При всем своем неверии будешь и крест целовать, словом, можешь, как сложится жизнь, превратиться, полностью превратиться в одну из тех гадин, которые неуклонно, каждая с своей стороны, охраняют существующую каторгу всей нашей жизни. Вся надежда, повторяю, на твою искренность, которая, просыпаясь от поры до времени, будет, помимо, может быть, и твоей воли, разрушать то, что уже будет создано тобой. А может быть, я и ошибаюсь. Во всяком случае, я теперь посылаю Аделаиде Борисовне книги и пишу ей; от тебя кланяться?
– Кланяйся, конечно. Но, умоляю тебя, не затевай ничего из области неисполнимого. Понимаешь?
– Понимаю, понимаю. С чего ты взял, что я хочу быть свахой? Если ты сам не хочешь…
– Не не хочу, а не могу.
– Ну, не можешь… Во всяком случае, можешь быть уверен, что уж меня-то никогда не причислишь к людям, исполняющим твои желанья, помогающим тебе жить, как ты хочешь… Дудки-с…
Маня сделала брату нос и ушла.
Она писала в тот день, между прочим, Аделаиде Борисовне: «Тёма у нас ходит грустный, пустой и занимается самобичеванием. Сегодня мы с ним говорили о тебе. Он говорил, что ты ангел, а он грязь. А я ему еще прибавила. Теперь он сидит на террасе и безнадежно смотрит в небо. Кроме того, что тебя нет, его убивает, что он до сих пор без дела, и с горя хочет ехать на войну в качестве уполномоченного дяди Мити по поставке каких-то транспортов, подвод, быков, лошадей. И пускай едет: с чего ни начинать, лишь бы начал, а в Рим все дороги ведут».
Карташев действительно после некоторых колебаний принял предложение дяди быть его представителем.
Дядя Карташева взял на себя поставку двух тысяч подвод. Из них: его собственных – четыреста, Неручева – шестьсот, а остальные – тысячу – они получат.
Сдача подвод назначалась в Бендерах, а затем Карташев с этими подводами должен был отправляться, под наблюдением интендантских чиновников, в Букарешт и далее на театр военных действий.

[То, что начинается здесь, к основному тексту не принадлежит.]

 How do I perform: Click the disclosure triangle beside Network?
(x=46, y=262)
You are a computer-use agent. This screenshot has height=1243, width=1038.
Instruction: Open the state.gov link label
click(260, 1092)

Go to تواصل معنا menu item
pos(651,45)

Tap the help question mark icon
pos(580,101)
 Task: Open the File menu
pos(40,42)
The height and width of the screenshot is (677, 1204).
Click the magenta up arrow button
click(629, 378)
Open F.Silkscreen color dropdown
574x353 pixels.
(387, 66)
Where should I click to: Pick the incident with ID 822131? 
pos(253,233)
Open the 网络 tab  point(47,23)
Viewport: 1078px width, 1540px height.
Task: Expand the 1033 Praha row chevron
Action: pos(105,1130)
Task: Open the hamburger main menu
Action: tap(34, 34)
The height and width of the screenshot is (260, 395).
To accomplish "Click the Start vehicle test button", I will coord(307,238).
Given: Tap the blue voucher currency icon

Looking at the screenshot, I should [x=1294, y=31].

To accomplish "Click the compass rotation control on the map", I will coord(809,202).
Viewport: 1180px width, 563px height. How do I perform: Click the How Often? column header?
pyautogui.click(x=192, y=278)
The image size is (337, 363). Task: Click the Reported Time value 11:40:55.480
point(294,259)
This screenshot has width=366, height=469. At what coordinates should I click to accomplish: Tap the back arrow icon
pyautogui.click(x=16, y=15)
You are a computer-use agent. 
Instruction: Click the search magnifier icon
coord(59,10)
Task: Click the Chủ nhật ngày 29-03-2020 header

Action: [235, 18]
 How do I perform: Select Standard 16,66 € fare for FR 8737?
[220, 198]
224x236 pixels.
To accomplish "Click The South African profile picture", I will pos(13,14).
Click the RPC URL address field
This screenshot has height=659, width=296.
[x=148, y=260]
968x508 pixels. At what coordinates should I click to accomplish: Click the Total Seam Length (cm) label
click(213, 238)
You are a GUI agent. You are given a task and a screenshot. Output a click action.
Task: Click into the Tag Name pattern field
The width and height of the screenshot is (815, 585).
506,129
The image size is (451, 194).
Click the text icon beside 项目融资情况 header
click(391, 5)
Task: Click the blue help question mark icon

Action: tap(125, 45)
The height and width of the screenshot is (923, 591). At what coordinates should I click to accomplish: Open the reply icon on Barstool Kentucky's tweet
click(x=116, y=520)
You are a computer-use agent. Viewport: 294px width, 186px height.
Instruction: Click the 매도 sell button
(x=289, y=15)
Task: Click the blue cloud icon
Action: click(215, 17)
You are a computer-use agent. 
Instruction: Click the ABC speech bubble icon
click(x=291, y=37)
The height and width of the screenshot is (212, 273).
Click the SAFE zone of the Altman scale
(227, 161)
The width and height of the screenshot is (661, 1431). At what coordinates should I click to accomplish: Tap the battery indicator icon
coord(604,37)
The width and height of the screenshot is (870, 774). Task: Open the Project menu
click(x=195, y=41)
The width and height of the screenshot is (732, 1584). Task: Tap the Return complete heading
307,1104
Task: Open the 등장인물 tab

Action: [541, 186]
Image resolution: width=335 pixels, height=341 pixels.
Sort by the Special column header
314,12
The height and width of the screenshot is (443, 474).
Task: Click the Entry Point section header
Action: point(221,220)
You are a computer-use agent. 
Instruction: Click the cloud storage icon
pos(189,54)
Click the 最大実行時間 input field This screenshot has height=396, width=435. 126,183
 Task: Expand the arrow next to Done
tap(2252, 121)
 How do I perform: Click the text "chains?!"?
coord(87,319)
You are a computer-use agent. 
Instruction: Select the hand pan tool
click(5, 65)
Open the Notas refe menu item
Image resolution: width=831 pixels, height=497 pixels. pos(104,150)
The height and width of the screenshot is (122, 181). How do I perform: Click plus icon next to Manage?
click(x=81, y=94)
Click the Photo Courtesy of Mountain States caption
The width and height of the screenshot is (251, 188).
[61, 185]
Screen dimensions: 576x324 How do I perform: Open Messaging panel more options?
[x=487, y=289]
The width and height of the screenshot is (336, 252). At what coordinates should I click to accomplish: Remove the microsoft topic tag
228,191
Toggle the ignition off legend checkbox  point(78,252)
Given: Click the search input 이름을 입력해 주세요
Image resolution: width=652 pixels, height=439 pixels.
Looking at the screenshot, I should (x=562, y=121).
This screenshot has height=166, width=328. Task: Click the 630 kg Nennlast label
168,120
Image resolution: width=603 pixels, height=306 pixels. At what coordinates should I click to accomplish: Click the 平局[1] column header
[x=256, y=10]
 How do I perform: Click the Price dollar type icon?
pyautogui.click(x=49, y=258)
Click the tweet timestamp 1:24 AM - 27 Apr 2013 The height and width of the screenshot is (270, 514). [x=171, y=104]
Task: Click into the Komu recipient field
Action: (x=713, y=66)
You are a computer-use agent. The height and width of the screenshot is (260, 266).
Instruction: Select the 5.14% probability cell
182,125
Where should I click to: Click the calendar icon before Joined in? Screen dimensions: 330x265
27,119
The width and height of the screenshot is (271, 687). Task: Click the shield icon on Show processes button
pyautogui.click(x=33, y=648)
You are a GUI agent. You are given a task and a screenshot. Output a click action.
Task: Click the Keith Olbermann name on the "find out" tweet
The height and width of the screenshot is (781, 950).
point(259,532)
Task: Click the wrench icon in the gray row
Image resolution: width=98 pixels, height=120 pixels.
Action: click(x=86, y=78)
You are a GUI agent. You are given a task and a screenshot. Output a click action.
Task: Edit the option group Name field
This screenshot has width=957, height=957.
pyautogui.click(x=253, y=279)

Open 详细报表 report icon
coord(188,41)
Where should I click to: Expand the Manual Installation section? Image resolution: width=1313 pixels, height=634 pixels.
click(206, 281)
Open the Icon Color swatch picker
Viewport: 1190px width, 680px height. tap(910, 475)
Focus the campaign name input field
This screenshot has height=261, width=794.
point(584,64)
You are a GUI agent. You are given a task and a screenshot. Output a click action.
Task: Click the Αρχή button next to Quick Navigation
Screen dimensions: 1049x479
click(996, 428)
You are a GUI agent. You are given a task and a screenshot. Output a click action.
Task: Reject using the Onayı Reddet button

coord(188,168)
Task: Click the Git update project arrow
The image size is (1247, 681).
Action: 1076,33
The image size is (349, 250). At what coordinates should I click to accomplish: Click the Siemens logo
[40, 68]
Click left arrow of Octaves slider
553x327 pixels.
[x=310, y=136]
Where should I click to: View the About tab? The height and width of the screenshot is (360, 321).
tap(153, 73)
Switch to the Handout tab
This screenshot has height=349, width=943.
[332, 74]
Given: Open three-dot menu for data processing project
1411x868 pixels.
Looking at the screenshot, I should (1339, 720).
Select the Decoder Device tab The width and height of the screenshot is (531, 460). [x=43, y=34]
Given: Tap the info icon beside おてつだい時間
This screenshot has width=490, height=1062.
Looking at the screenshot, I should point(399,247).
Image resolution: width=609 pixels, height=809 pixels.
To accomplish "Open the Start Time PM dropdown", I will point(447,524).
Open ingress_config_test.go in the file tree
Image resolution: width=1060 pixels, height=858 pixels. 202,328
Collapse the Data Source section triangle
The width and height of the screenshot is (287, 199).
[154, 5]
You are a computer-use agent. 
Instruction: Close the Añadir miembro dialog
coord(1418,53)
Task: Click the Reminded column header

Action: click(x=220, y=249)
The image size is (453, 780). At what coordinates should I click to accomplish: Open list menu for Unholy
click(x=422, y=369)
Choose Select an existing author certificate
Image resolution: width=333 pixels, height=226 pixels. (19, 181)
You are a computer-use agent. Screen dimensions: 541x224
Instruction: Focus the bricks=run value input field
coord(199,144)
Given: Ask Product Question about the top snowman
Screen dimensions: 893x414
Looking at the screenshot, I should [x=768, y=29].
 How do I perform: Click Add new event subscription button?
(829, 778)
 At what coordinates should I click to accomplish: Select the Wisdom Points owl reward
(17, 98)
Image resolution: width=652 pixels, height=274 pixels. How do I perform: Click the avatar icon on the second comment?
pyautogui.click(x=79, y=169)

Самым неприятным в этом деле были сношения с интендантством.
– Ты должен будешь, – пояснял ему дядя, – их кормить и поить, сколько захотят. Затем за каждую подводу, за соответственное количество дней они тебе будут выдавать квитанцию, причем в их пользу они удерживают с каждой подводы по два рубля.
– Но ведь это значит взятки давать?
– Тебе какое дело? Никаких взяток давать ты не будешь. Будет у тебя квитанция, скажем, на десять тысяч рублей, ты и распишешься, что получил десять, а получишь восемь. Вот и все… Ведь это же коммерческое дело: не мы же что-нибудь незаконное делаем. Так всегда и везде делается: дают цену хорошую, отделить два рубля можно, а не отделишь – все дело погибнет.